### Information given
·····

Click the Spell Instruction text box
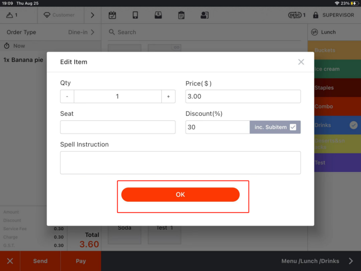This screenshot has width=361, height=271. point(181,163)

·····

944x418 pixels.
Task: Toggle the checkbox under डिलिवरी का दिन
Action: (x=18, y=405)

·····

Extract each line from the rows above that contains the string "under". Case matters.

### Result for this task
Task: Toggle the checkbox under डिलिवरी का दिन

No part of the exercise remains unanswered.